Miss Tschörmänie

Am Ausgang der Moderne war klar, das Unpolitische war nicht selten sehr
politisch, und das ständige Hervorheben des Politischen konnte sehr unpolitische
Folgen haben. In bezug auf das Verlagswesen heißt das: Die weitreichendsten
politischen Wirkungen haben oft gerade nicht die Richtungsverlage mit
Texten, die sich einer geistigen oder politischen Strömung zurechnen lassen
müssen, sondern die anderen. Der Verleger Vito von Eichborn spricht von »Publikumsverlagen« und davon, daß es keinen Sinn hat, auf »Zielgruppen« zu
schielen. »Images« seien wichtig, könnten aber nicht künstlich hergestellt werden.
Logische Konsequenz ist die Aufforderung: »Richten Sie sich ausschließlich
nach ihrem Geschmack!« Oder ist das auch falschherzig?
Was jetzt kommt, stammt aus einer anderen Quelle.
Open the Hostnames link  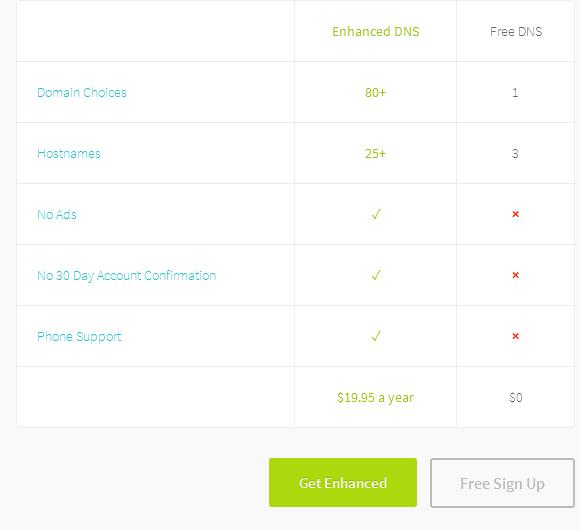(x=69, y=153)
Als Eichborn das 2005 dem »Börsenblatt des deutschen Buchhandels« erzählte,
war er gerade dabei, seine Anteile an dem damaligen Europa Verlag
Hamburg aufzugeben. Dort hatte er seit 1999 Unterhaltungsliteratur wie Romane
von Lily Prior oder Elizabeth Buchan und Krimis von Franca Permezza
verlegt, aber auch Texte von Noam Chomsky. Es war das Konzept, das
Eichborn bereits mit dem von ihm 1980 gegründeten Eichborn Verlag verfolgt
hatte. Mit dem Bildband über die Hamburger Prostituierte Domenica
und das Kleine Arschloch des Comic-Zeichners Walter Moers finanzierte er
Die Andere Bibliothek, die einstmals Hans Magnus Enzensberger gegründet
hatte. 1997 verließ er den Eichborn Verlag.
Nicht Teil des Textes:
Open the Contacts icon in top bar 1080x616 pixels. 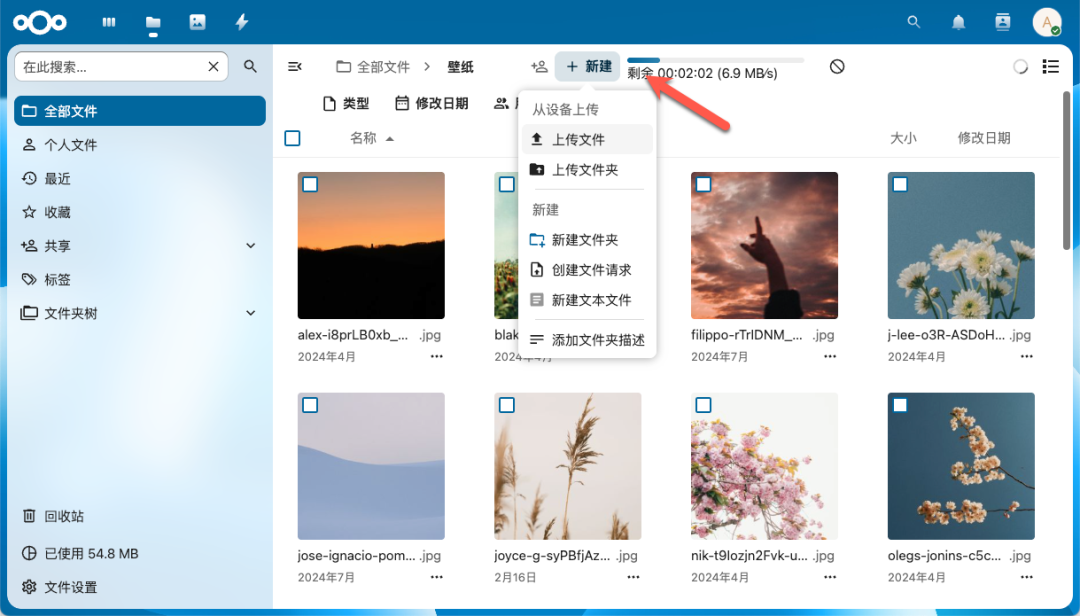[1002, 22]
Der Verlag behielt den Namen und blieb bei dem Konzept: Angeboten sind
unter der Rubrik des Ernsthaften aktuell die Neufassung des Simplicissimus
und ein Werk Winston Churchills über den »Kreuzzug gegen das Reich des
Mahdi«, gleichsam als Aufklärung in Sachen politischer Islam, und im Bereich
Unterhaltung »Yoga für Kühe« oder »Allah verzeiht, der Hausmeister nicht«.
Außerdem wird ein besonders aktuelles Werk angepriesen: »Miss Tschörmänie.
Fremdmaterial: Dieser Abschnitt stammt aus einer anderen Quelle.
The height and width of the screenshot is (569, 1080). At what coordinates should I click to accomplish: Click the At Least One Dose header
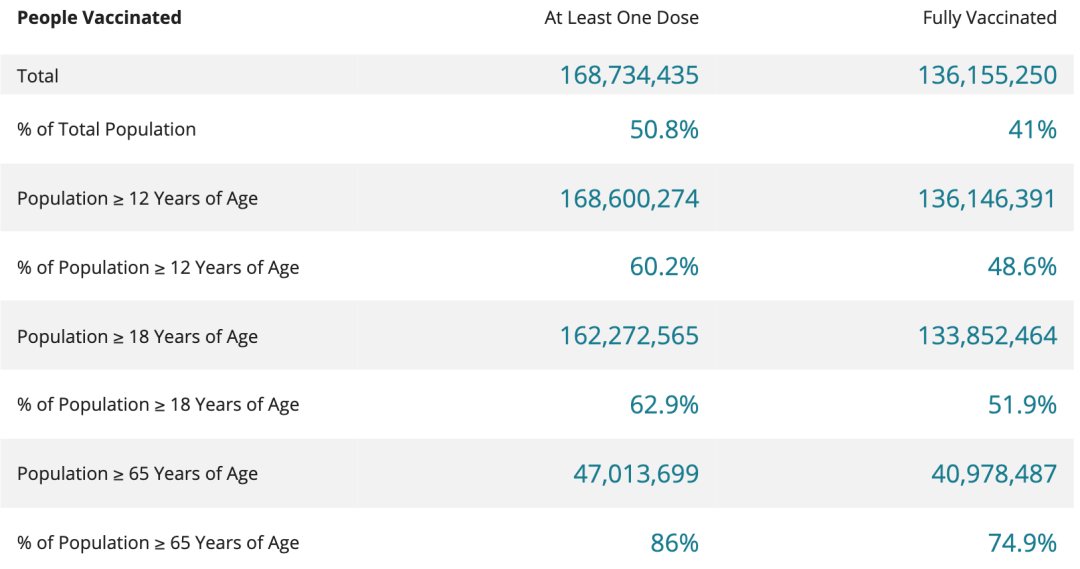click(621, 18)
Wie aus Angie unsere Kanzlerin wurde«. Die Ankündigung des Werkes
ist überschrieben mit: »Zur optimalen Vorbereitung auf die Bundestagswahl
2009«. Und dann heißt es weiter: »Am 27. September ist Bundestagswahl.
Bereiten Sie sich vor!« Die Bildergeschichte hat eine Jetzt-Ebene: Gerhard
Schröder und Edi Stoiber sitzen am Nachmittag des Wahltages in einer Bar in
Berlin, trinken Bier beziehungsweise Wein, reden über die Kanzlerin und
warten auf die Wahlprognose um 18 Uhr. Sie hoffen natürlich, daß sie es nicht
schafft, doch zum Schluß schaut sie ins Bild und sagt: »Ihr Jungs seid nur Vergangenheit,
ich aber bin Geschichte.« Die Wiederwahl wird vorausgesetzt, sie
ist die Pointe des Comic-Buches.
Auf der Erzählebene wird über Angela Merkels Leben berichtet, wie sie in
der DDR studierte und promovierte, in der Wende in die Politik kam, »Kohls
Mädchen« wurde, ihn dann ausmanövrierte, wie auch alle politischen Konkurrenten
in der CDU, Parteivorsitzende und schließlich Kanzlerin wurde. Alles
schön erzählt, sicher nichts sachlich falsch, der Grundtenor: »Sie lernte,
wie gewohnt, schnell.« Die Zeichnungen sind von dem Karikaturisten Heiko
Sakurai, die Texte von der Journalistin Miriam Hollstein. Auf der Webseite des Verlages wird der Titel in der Ankündigung nochmals
variiert: »Wie konnte bloß aus Kohls Mädchen Deutschlands Mutti werden?«
Jetzt regiert sie nicht mehr nur, jetzt ist sie auch schon unser aller »Mutti«. Ist
hier nur der Comic komisch – oder schon der Text? Absichtlich oder unfreiwillig?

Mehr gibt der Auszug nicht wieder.